[Given request 1]:
In the paging article, how many documents are needed to hold 1000 trades when a page shows 20 trades?
[Given request 2]:
State whether each statement agrees with the paging article, answering yes or no and quoting the words of the article that decide it: (a) Showing the 21st trade means fetching the second document. (b) The bucket pattern increases the number of documents for a single customer. (c) This part of the series looks at easy ways of creating buckets.
[Given request 3]:
Reproduce the part of the paging article starting with "We left off" and going on through "the 2nd document.".

Paging with the Bucket Pattern - Part 2

In the previous part of Paging with the Bucket Pattern, we reviewed the powerful bucket pattern and ways of leveraging it for easy and efficient paging. This part will dive deeper into paging and target easy ways of creating buckets.

We left off discussing ways to quickly generate a list of stock trades using a single document with multiple trades in an array. A page displaying 20 trades per page can store 1000 trades in 50 documents, simply fetching the document that corresponds to page being displayed. Displaying the 21st trade involves fetching the 2nd document.

The diligent reader may notice skip appeared again. We already discussed the drawbacks of using skip. But recall that the slowness associated with skipping documents only manifests when the server must find a large number of documents to return the requested limit. Using the bucket pattern reduces the number of documents that exist for a single customer significantly. Skipping significantly fewer documents containing multiple trades will not experience the same performance issues as skipping a large number of single trade documents.

[Records supplied]:
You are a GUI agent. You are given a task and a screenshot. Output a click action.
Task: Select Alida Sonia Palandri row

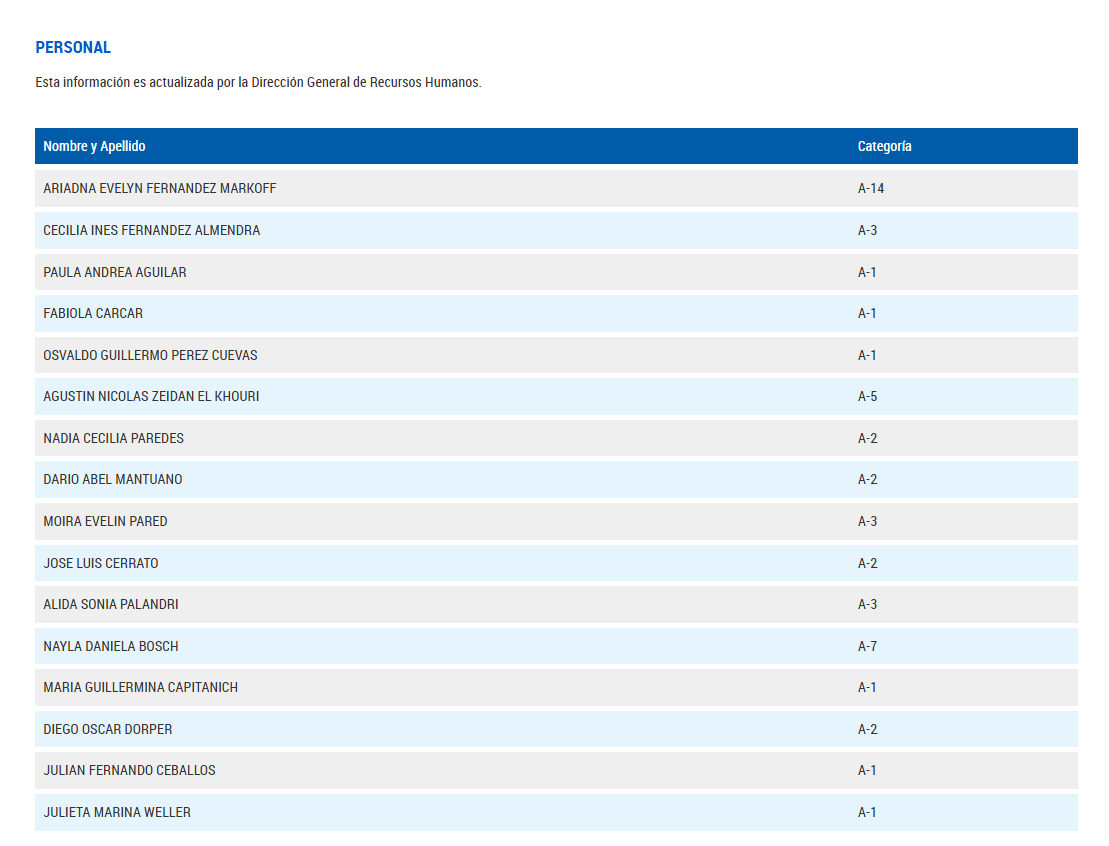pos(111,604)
* * *
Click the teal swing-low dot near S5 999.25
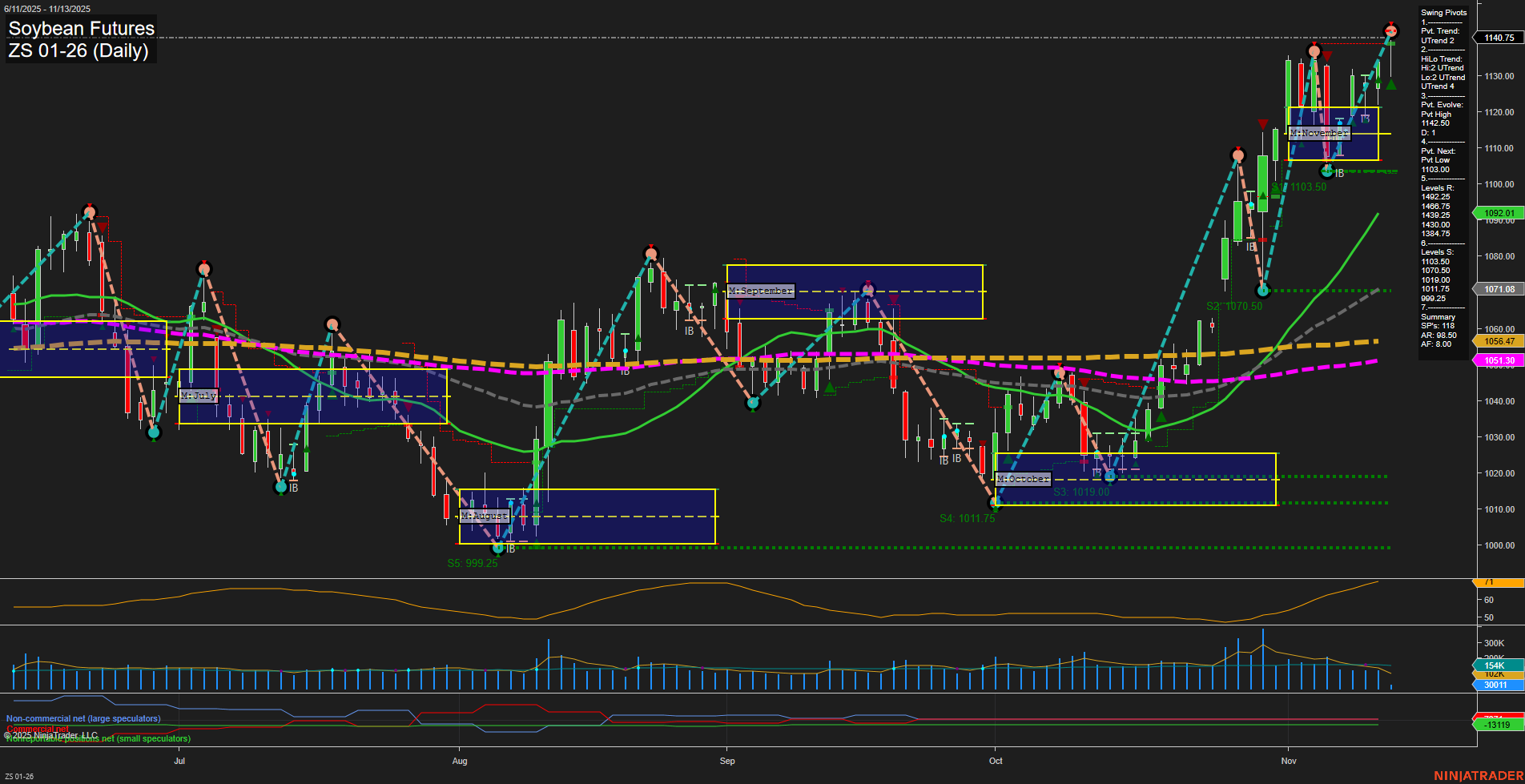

[Task answer 1]:
50 documents.

[Task answer 2]:
(a) Yes: "Displaying the 21st trade involves fetching the 2nd document."
(b) No: "Using the bucket pattern reduces the number of documents that exist for a single customer significantly."
(c) Yes: "This part will dive deeper into paging and target easy ways of creating buckets."

[Task answer 3]:
We left off discussing ways to quickly generate a list of stock trades using a single document with multiple trades in an array. A page displaying 20 trades per page can store 1000 trades in 50 documents, simply fetching the document that corresponds to page being displayed. Displaying the 21st trade involves fetching the 2nd document.